As I expected he had charts and a skeletal figure so he could explain to us about the spine.  He showed how we can often tense up and this is bad for the spine and the nerves connected to it.  We saw how nerves ran from the spine down the arms and legs.  Tension in the back could be the cause of arm and leg difficulty as well as neck and back pain.  Things were laid out in a colorful and clinical manner.  His main piece of advice was something I did not expect.

“Stop watching and listening to the news,” he declared.  “It adds stress to your life and is something outside of your control.”

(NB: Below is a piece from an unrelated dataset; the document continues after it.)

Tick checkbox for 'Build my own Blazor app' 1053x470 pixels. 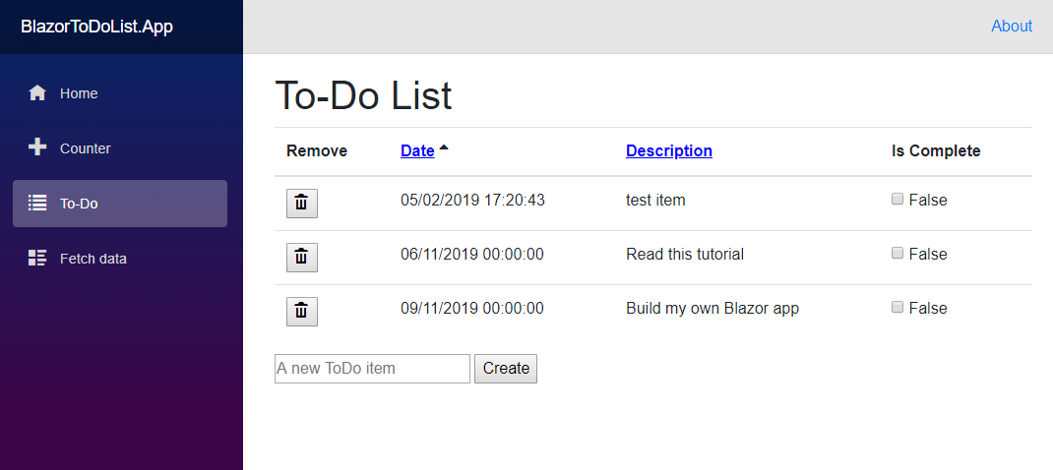[x=898, y=307]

He went on to ask how many listened to the news on the way to work.  I am certainly one of those.  I figure it is better to get it in the morning rather than right before bed.  The good doctor did not agree.  He felt it was the way to start off your day in a bad mood.  Do these short radio broadcasts really give you a look at the news?  They are just tidbits, usually of the most sensational items.  There will certainly be something to upset you as they present a preponderance of bad news.  There is no big picture.  There is no understanding.

This makes the news somewhat irrelevant.  You have not learned anything that will be useful in your day-to-day life.  In fact, these tiny slices of news can be misleading.  You can draw the wrong conclusions based on the most dire pieces of factoids thrown at you in a report lasting less than sixty seconds.  After they have successfully upset you, it is likely to be “Traffic and weather on the 8’s” if you live in a big city.  That can upset you too.

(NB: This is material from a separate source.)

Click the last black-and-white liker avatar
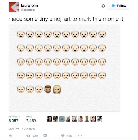 click(99, 119)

The negative morsels broadcast in the never-ending news business can pile on the chronic stress.  This can result in the release of cortisol which is not just the item that builds belly fat, but it is also reported to have adverse effects on your immune system.  Did you know the news could adversely affect your health?

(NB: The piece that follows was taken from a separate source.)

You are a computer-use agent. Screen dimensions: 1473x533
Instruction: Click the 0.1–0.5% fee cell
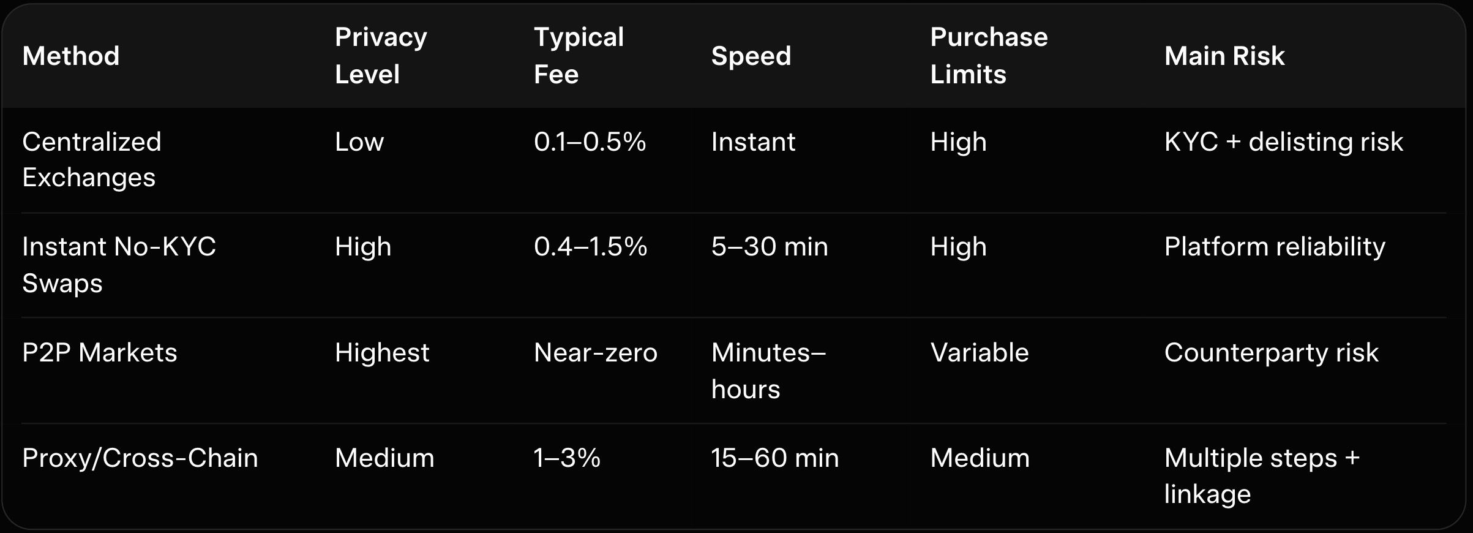(590, 142)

If you have paid attention to the news in this social media driven era of so-called reporting, you will notice how many people get riled up over tidbits of news. These can be tidbits that are essentially meaningless to the larger story, but enough to provide the “confirmation bias” lurking there for someone.  Many use the news or worse, social media memes, as a way to confirm their point of few, rather than to learn anything.  This turns conversations and social postings into upsetting arguments.  Is this making you happier?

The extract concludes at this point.